A spot of self-defence
Long-time readers of this website – and anyone who glances at the categories list over to the right – may be tempted to point their fingers at me and level accusations of hypocracy, because all my campaigns are still operating with D&D 3.x rules. This is a choice that has been made quite deliberately, and for several reasons, the most important of which I explained in the comments to a previous post “The Quality Of Rules”, part of the (still incomplete) Rules Mastery series, where I wrote:
All too often, when people are assessing House Rules, or even changes to the Official Rules, they operate exclusively on the GNS axis, or they talk about the “flavor” having changed without being able to summarise exactly how and why. That’s because they are using the GNS [Gamist/Narrativist/Simulationist] axis and there’s no place on it for genre considerations, so they are reduced to saying “it’s different and I love it because it’s better for the game I want to run” or “it’s different and I hate it because the changes get in the way of the game I want to run” – frequently simplified to the basic reaction with no analysis whatsoever. Those assessing the changes then dive directly into game mechanics and specific changes because there is no tool in their understanding for generalising.
Each edition of a game system occupies a slightly different position on the GNS-and-Genre landscape to the one before it, defining it’s own “comfort zone” in terms of the genres that it can comfortable simulate without rules modification. Some of them will overlap – some won’t, and don’t. I think that’s the source of a lot of the angst felt over the “edition wars” of D&D. From everything I’ve seen and heard, 4e does a better job of focussing on the low-fantasy end of the fantasy spectrum, and it’s better-defined in it’s focus on that niche. It’s geared to shorter campaigns so that characters never get to the point of being capable of the sweeping and epic attributes of a high-fantasy campaign. My tastes run to high-fantasy, and even 3.x with Epic-level characters doesn’t lean far enough in that direction for me; but those rules are closer to simulating the chosen genre of the games that I am running, that can and will take many years to play out, than 4e. So for my games, 3.x is better than 4e.

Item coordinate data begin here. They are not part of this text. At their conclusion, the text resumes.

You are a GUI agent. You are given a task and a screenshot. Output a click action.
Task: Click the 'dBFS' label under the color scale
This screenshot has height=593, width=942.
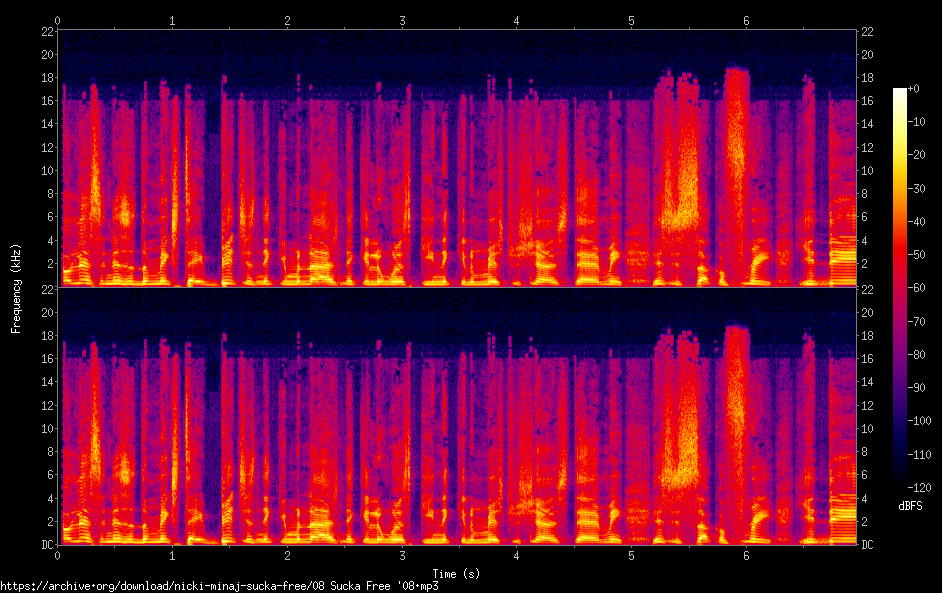coord(910,506)
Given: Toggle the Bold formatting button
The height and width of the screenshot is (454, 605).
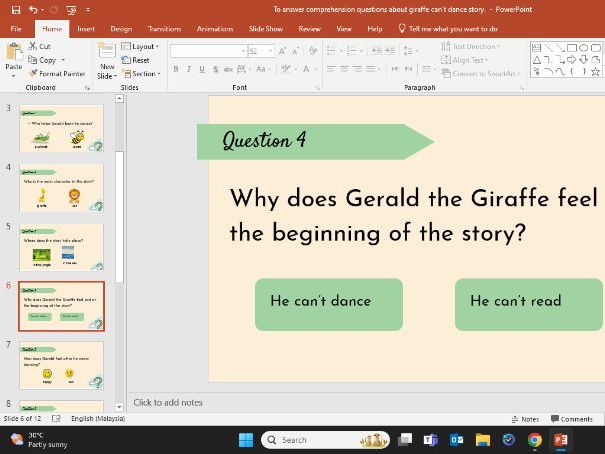Looking at the screenshot, I should click(176, 69).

The emphasis here is on “for my games”. My decision was an enlightened and deliberate one. Does that mean that I’ll never buy a 4e product? Only if I can adapt it to my 3.x campaign, to be honest; and by the time those campaigns are complete (5 years or more from now), I would not be surprised if 5th edition is out. And from all the indications lately – see this article from NewbieDM’s blog, which I find completely plausible – there is evidence to support that expectation. By 2014, 4e will be six years old, not counting the time spent in development prior to release. Even if there weren’t valid game-mechanics/fan-oriented reasons for a new edition by that time, there will increasingly shrill noises coming from the direction of those making marketing and business decisions calling for a new edition.

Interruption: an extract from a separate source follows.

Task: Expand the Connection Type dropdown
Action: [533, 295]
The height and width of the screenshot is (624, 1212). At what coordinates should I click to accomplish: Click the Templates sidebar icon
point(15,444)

My choice isn’t for everyone. But that doesn’t mean that everyone should reject it without considering the possibilities.
I’ve never yet run a campaign with a deliberate permanent change from one rules system to another built into the plans from day one. But – using the precepts I’ve described in this article – the potential is there. It would simply be a matter of identifying the plot potentials and opportunities that the transition would provide. Generational change in your game system doesn’t have to be a life or death decision for your campaign.